# Travail à faire
(1) Réécrivez le passage de l'extrait sur la campagne BDS compris entre « Le 19 novembre » et « campagne Boycott-désinvestissement-sanctions (BDS). », bornes incluses, en remplaçant « ministre » par « responsable ».
(2) Dans l'extrait sur la campagne BDS, qui a demandé à son administration de réduire l'activité d'Airbnb Inc. en Israël ?
(3) Prolongez l'extrait sur la campagne BDS à la suite de sa dernière phrase.

Le 19 novembre Airbnb Inc. a retiré de ses offres de location les logements situés dans les colonies de Cisjordanie « qui sont au cœur du conflit entre Israéliens et Palestiniens ». En réaction, le ministre israélien du tourisme Yariv Levin a demandé à son administration de réduire l’activité de Airbnb Inc. en Israël même. Cette décision, parmi d’autres, confirme l’importance prise par la campagne Boycott-désinvestissement-sanctions (BDS).

La campagne Boycott-désinvestissement-sanctions (BDS) est en train de rebattre les cartes du conflit israélo-palestinien. Depuis sa création il y a treize ans, elle s’est attiré des ennemis dans tous les camps. Elle a contrarié les efforts des États arabes qui cherchaient à renoncer à leur propre boycott vieux de plusieurs décennies en faveur d’une coopération avec Israël. Elle a discrédité le gouvernement de l’Autorité palestinienne (AP) à Ramallah en dénonçant sa collaboration sécuritaire et économique avec l’armée israélienne et l’administration militaire. Elle a indisposé l’Organisation de libération de la Palestine (OLP) en empiétant sur son rôle de défenseur internationalement reconnu et de représentant des Palestiniens de l’étranger

EMPÊCHEURS DE TOURNER EN ROND
BDS a excédé le gouvernement israélien par ses tentatives d’en faire un pestiféré auprès des libéraux et des progressistes, exaspérant ce qui restait du « camp de la paix » israélien en incitant les Palestiniens à passer d’une lutte contre l’occupation à un combat contre l’apartheid. Il a engendré dans les rangs du gouvernement israélien une telle contre-offensive antidémocratique qu’elle suscite parmi les libéraux israéliens les plus vives inquiétudes pour l’avenir de leur pays. Enfin, le mouvement représente un casse-tête pour les donateurs européens qui sont l’objet de pressions de la part d’Israël pour qu’ils ne travaillent pas avec les organisations pro-BDS dans les territoires palestiniens — requête impossible dans la mesure où la quasi-totalité des grands groupes de la société civile à Gaza et en Cisjordanie est favorable au mouvement.

À une époque de responsabilité sociale des entreprises, BDS a fait de la contre-publicité aux grands groupeséconomiques liés à l’occupation israélienne (Re/Max, Hewlett Packard) et a poussé d’autres entreprises importantes à quitter la Cisjordanie. BDS a perturbé des festivals de cinéma, des concerts1 et des expositions à travers le monde. Il a irrité des organisations universitaires et sportives en les politisant, exigeant d’elles qu’elles prennent position sur un conflit qui est source d’intenses divisions. Il a suscité la colère d’interprètes et d’artistes palestiniens qui travaillent avec des institutions israéliennes, en les accusant d’offrir une couverture palestinienne aux violations des droits humains commises par Israël.

# Données fournies
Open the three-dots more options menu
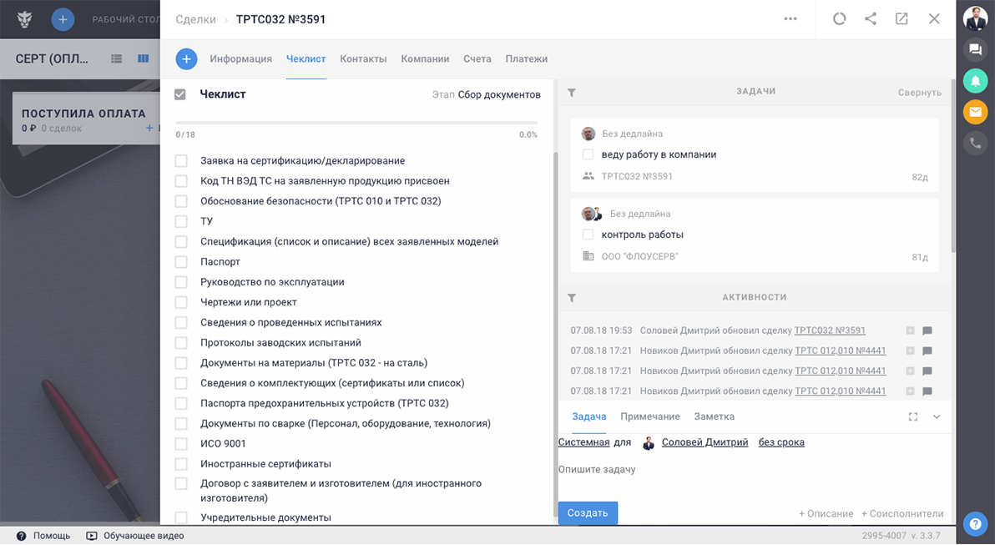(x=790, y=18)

---

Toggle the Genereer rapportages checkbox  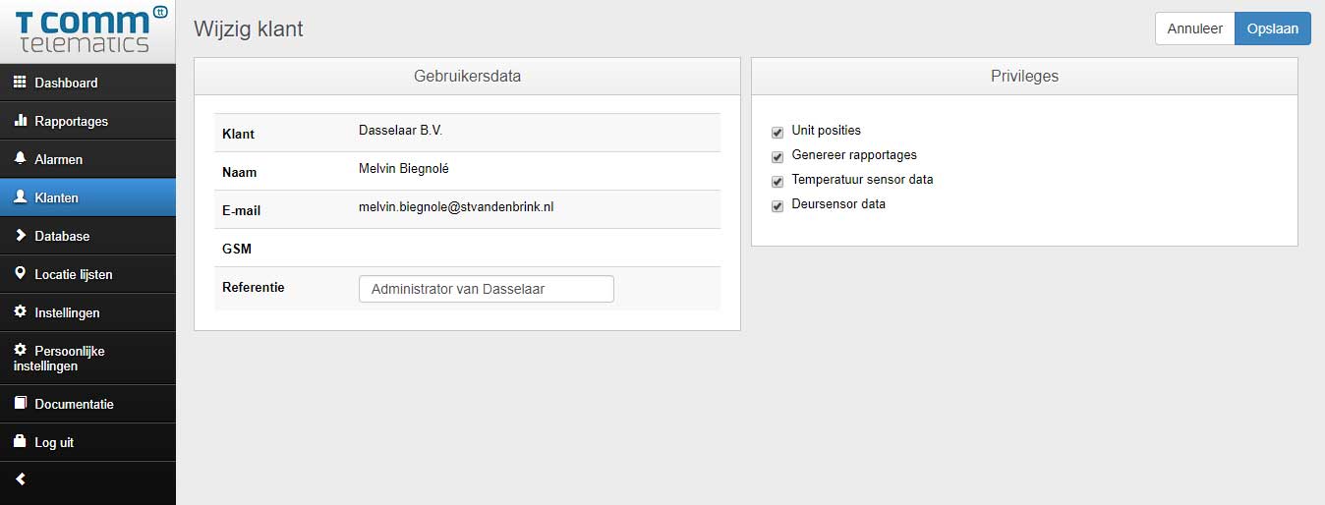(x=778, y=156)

...

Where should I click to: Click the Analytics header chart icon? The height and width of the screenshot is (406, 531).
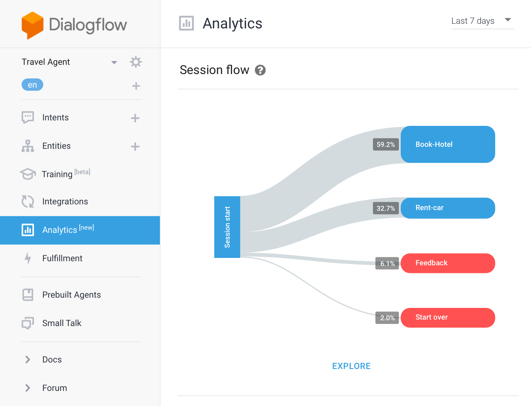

# Résultats par tâche
(1)
Le 19 novembre Airbnb Inc. a retiré de ses offres de location les logements situés dans les colonies de Cisjordanie « qui sont au cœur du conflit entre Israéliens et Palestiniens ». En réaction, le responsable israélien du tourisme Yariv Levin a demandé à son administration de réduire l’activité de Airbnb Inc. en Israël même. Cette décision, parmi d’autres, confirme l’importance prise par la campagne Boycott-désinvestissement-sanctions (BDS).

(2) Yariv Levin, le ministre israélien du tourisme.

(3)
Au Royaume-Uni, BDS a perturbé le fonctionnement des tribunaux et des conseils municipaux en les entraînant dans des débats sur la légalité du boycott des produits des colonies. Aux États-Unis, la campagne a poussé une vingtaine d’États à adopter des projets de loi ou à émettre des ordonnances empêchant ou pénalisant ceux qui boycottaient Israël ou ses colonies, dressant les alliés d’Israël contre les défenseurs de la liberté d’expression telle que American Civil Liberties Union.

Dans la diaspora juive, BDS a créé de nouveaux schismes au sein du centre-gauche qui s’est retrouvé pris en étau entre, d’un côté, le gouvernement israélien de droite favorable aux colonies et, de l’autre, la gauche non sioniste. Il a entraîné les sionistes libéraux à s’interroger sur les raisons pour lesquelles ils acceptaient parfois le boycott des produits des colonies et pourquoi en d’autres occasions ils refusaient celui de l’État qui les crée et les soutient. Il a contraint les soutiens les plus critiques d’Israël à justifier leur opposition aux formes de pression non violentes sur Israël, alors que l’absence de pressions réelles a permis la poursuite de l’occupation et l’expansion des colonies.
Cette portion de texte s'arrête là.